The Broad Institute also began work with I.B.M. Watson Health, a question-answering natural-language computer system, around the same time to take the project a step further. It’s applying small molecule drugs to cancer cell lines, in combination with RNAi and CRISPR-Cas9 screens, in hopes of identifying extra genes that can be knocked out for a one-two punch. “We have a parts-list of cancer, and what we are now doing is reverse engineering the system by disrupting the function of genes,” said Hahn, who leads the project. “Anything discovered in the past 40 years in cancer research”—any gene that can be targeted to stop a cancer cell, basically—“we’ve found it. We’ve also found several hundred new things.” Hahn said those genes can’t all be targeted with a small molecule drug or antibody, but others can be: We “certainly have more leads than we can pursue.”

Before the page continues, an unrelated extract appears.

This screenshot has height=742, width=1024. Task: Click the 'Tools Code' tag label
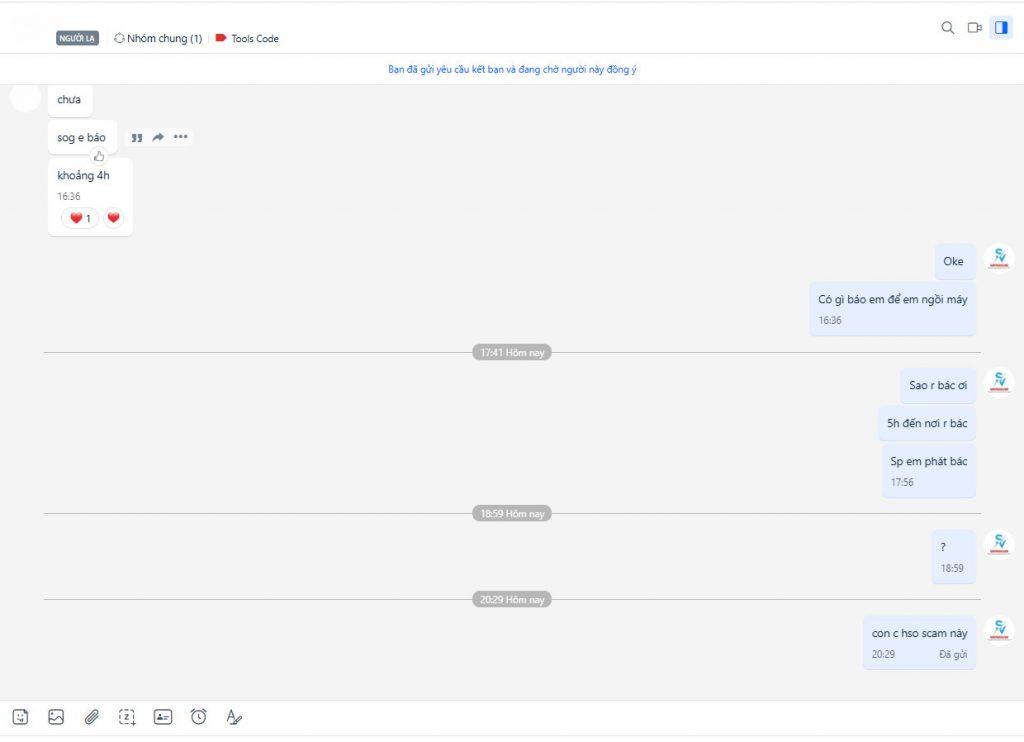(254, 39)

For example, it’s also long been known that breast and ovarian cancer cells with a hallmark mutation to a gene called BRCA—which works as transcription factor and repair enzyme—respond better to treatments that inhibit the product of a gene called PARP1, which plays a role in helping cells repair breaks in their DNA. These genes can be lethally deactivated.
Findings from the screens are also providing new leads. For example, David Barbie, an oncologist at Dana Farber, with Gilead Pharmaceuticals, is aiming to enroll patients in a study on the effects of a small molecule drug known to block the function of a kinase built by a gene called TBK1. It’s a promising new target since the knockdown of the product of TBK1 affects cancer cells harboring a mutated KRAS gene—yet another example of lethal deactivation. In effect, Barbie’s experimentally deducing the logic of the key genes a cancer cell needs to survive. David Root, head of the platform at the Broad Institute, which works on technologies such as RNAi or CRISPR-Cas9 for Achilles, puts it like this: “We are creating a hypothesis of tumor vulnerabilities so that we can get smarter about which targets are worth trying to develop.”
Watson himself, now 88, used to be pessimistic about curing cancer when gene-targeted drugs, he said, “began to fail.” But now he’s optimistic. “When does ‘treatable’ mean ‘curable’? I’m not sure, but living five years with pancreatic cancer would be quite something. I don’t want to die until I see that most cancers have become curable.”